Task details: Each record below should be written out again exactly as given.

Material supplied:
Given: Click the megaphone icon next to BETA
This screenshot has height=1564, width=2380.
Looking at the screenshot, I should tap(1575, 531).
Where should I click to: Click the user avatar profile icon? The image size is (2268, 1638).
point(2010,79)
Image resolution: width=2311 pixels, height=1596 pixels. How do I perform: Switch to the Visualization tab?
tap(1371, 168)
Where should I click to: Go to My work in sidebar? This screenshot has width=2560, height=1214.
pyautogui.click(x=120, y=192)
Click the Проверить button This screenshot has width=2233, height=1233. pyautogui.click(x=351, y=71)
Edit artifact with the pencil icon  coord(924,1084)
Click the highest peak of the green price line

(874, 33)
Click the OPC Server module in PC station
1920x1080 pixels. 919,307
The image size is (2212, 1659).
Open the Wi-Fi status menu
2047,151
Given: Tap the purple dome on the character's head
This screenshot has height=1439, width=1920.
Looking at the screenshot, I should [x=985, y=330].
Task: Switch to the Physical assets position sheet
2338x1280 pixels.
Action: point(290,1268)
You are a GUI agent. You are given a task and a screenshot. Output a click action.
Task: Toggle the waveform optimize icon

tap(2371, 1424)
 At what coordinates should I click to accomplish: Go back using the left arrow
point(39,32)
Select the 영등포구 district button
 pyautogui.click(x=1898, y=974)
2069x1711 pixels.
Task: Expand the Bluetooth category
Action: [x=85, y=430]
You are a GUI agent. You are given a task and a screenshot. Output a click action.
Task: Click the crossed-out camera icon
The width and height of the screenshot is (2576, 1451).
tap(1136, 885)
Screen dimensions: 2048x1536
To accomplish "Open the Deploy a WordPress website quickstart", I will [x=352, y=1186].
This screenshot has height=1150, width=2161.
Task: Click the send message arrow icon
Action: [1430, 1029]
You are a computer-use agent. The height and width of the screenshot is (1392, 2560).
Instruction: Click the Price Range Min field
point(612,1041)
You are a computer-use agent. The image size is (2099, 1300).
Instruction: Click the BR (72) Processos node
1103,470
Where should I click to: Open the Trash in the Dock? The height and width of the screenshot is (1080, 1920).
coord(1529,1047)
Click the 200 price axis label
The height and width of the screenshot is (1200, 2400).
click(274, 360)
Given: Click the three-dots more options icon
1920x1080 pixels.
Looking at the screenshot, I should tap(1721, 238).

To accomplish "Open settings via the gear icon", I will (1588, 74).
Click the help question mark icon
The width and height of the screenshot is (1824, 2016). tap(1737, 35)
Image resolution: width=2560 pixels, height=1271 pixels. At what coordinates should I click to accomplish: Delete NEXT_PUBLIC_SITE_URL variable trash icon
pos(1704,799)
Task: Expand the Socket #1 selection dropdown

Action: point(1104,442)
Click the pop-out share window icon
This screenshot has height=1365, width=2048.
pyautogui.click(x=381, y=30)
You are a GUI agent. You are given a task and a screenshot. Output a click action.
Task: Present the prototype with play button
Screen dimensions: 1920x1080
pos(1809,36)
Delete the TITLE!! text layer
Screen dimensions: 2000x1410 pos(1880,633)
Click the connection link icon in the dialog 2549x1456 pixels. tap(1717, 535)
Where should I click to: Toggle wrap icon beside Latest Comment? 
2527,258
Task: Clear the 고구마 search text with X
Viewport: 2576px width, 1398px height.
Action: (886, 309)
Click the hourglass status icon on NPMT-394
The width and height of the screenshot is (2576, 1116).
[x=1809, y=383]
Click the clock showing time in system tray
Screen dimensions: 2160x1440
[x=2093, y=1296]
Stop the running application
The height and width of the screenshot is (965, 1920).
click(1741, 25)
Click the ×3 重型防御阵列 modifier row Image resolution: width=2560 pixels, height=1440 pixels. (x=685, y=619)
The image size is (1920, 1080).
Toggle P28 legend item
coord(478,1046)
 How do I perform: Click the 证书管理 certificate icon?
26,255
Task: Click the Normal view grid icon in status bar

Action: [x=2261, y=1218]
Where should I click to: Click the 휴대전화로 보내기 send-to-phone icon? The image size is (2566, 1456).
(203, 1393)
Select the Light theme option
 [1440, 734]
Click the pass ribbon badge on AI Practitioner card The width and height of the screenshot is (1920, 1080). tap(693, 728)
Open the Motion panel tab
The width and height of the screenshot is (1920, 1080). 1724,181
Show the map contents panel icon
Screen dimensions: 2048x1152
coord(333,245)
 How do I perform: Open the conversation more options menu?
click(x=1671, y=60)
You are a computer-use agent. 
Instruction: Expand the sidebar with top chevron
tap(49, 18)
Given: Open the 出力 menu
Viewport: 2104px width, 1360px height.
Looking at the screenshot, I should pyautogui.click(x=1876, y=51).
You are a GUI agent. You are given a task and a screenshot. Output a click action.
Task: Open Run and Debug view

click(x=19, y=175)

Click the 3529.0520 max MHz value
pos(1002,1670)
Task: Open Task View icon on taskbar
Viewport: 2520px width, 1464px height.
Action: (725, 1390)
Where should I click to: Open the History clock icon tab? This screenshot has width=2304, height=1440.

Reply to the task:
Given: Click the megaphone icon next to BETA
This screenshot has height=1564, width=2380.
Looking at the screenshot, I should tap(1575, 531).
Where should I click to: Click the user avatar profile icon? The image size is (2268, 1638).
point(2010,79)
Image resolution: width=2311 pixels, height=1596 pixels. How do I perform: Switch to the Visualization tab?
tap(1371, 168)
Where should I click to: Go to My work in sidebar? This screenshot has width=2560, height=1214.
pyautogui.click(x=120, y=192)
Click the Проверить button This screenshot has width=2233, height=1233. pyautogui.click(x=351, y=71)
Edit artifact with the pencil icon  coord(924,1084)
Click the highest peak of the green price line

(874, 33)
Click the OPC Server module in PC station
1920x1080 pixels. 919,307
The image size is (2212, 1659).
Open the Wi-Fi status menu
2047,151
Given: Tap the purple dome on the character's head
This screenshot has height=1439, width=1920.
Looking at the screenshot, I should [x=985, y=330].
Task: Switch to the Physical assets position sheet
2338x1280 pixels.
Action: point(290,1268)
You are a GUI agent. You are given a task and a screenshot. Output a click action.
Task: Toggle the waveform optimize icon

tap(2371, 1424)
 At what coordinates should I click to accomplish: Go back using the left arrow
point(39,32)
Select the 영등포구 district button
 pyautogui.click(x=1898, y=974)
2069x1711 pixels.
Task: Expand the Bluetooth category
Action: [x=85, y=430]
You are a GUI agent. You are given a task and a screenshot. Output a click action.
Task: Click the crossed-out camera icon
The width and height of the screenshot is (2576, 1451).
tap(1136, 885)
Screen dimensions: 2048x1536
To accomplish "Open the Deploy a WordPress website quickstart", I will [x=352, y=1186].
This screenshot has height=1150, width=2161.
Task: Click the send message arrow icon
Action: [1430, 1029]
You are a computer-use agent. The height and width of the screenshot is (1392, 2560).
Instruction: Click the Price Range Min field
point(612,1041)
You are a computer-use agent. The image size is (2099, 1300).
Instruction: Click the BR (72) Processos node
1103,470
Where should I click to: Open the Trash in the Dock? The height and width of the screenshot is (1080, 1920).
coord(1529,1047)
Click the 200 price axis label
The height and width of the screenshot is (1200, 2400).
click(274, 360)
Given: Click the three-dots more options icon
1920x1080 pixels.
Looking at the screenshot, I should tap(1721, 238).

To accomplish "Open settings via the gear icon", I will (1588, 74).
Click the help question mark icon
The width and height of the screenshot is (1824, 2016). tap(1737, 35)
Image resolution: width=2560 pixels, height=1271 pixels. At what coordinates should I click to accomplish: Delete NEXT_PUBLIC_SITE_URL variable trash icon
pos(1704,799)
Task: Expand the Socket #1 selection dropdown

Action: point(1104,442)
Click the pop-out share window icon
This screenshot has height=1365, width=2048.
pyautogui.click(x=381, y=30)
You are a GUI agent. You are given a task and a screenshot. Output a click action.
Task: Present the prototype with play button
Screen dimensions: 1920x1080
pos(1809,36)
Delete the TITLE!! text layer
Screen dimensions: 2000x1410 pos(1880,633)
Click the connection link icon in the dialog 2549x1456 pixels. tap(1717, 535)
Where should I click to: Toggle wrap icon beside Latest Comment? 
2527,258
Task: Clear the 고구마 search text with X
Viewport: 2576px width, 1398px height.
Action: (886, 309)
Click the hourglass status icon on NPMT-394
The width and height of the screenshot is (2576, 1116).
[x=1809, y=383]
Click the clock showing time in system tray
Screen dimensions: 2160x1440
[x=2093, y=1296]
Stop the running application
The height and width of the screenshot is (965, 1920).
click(1741, 25)
Click the ×3 重型防御阵列 modifier row Image resolution: width=2560 pixels, height=1440 pixels. (x=685, y=619)
The image size is (1920, 1080).
Toggle P28 legend item
coord(478,1046)
 How do I perform: Click the 证书管理 certificate icon?
26,255
Task: Click the Normal view grid icon in status bar

Action: [x=2261, y=1218]
Where should I click to: Click the 휴대전화로 보내기 send-to-phone icon? The image size is (2566, 1456).
(203, 1393)
Select the Light theme option
 [1440, 734]
Click the pass ribbon badge on AI Practitioner card The width and height of the screenshot is (1920, 1080). tap(693, 728)
Open the Motion panel tab
The width and height of the screenshot is (1920, 1080). 1724,181
Show the map contents panel icon
Screen dimensions: 2048x1152
coord(333,245)
 How do I perform: Open the conversation more options menu?
click(x=1671, y=60)
You are a computer-use agent. 
Instruction: Expand the sidebar with top chevron
tap(49, 18)
Given: Open the 出力 menu
Viewport: 2104px width, 1360px height.
Looking at the screenshot, I should pyautogui.click(x=1876, y=51).
You are a GUI agent. You are given a task and a screenshot. Output a click action.
Task: Open Run and Debug view

click(x=19, y=175)

Click the 3529.0520 max MHz value
pos(1002,1670)
Task: Open Task View icon on taskbar
Viewport: 2520px width, 1464px height.
Action: (725, 1390)
Where should I click to: Open the History clock icon tab? This screenshot has width=2304, height=1440.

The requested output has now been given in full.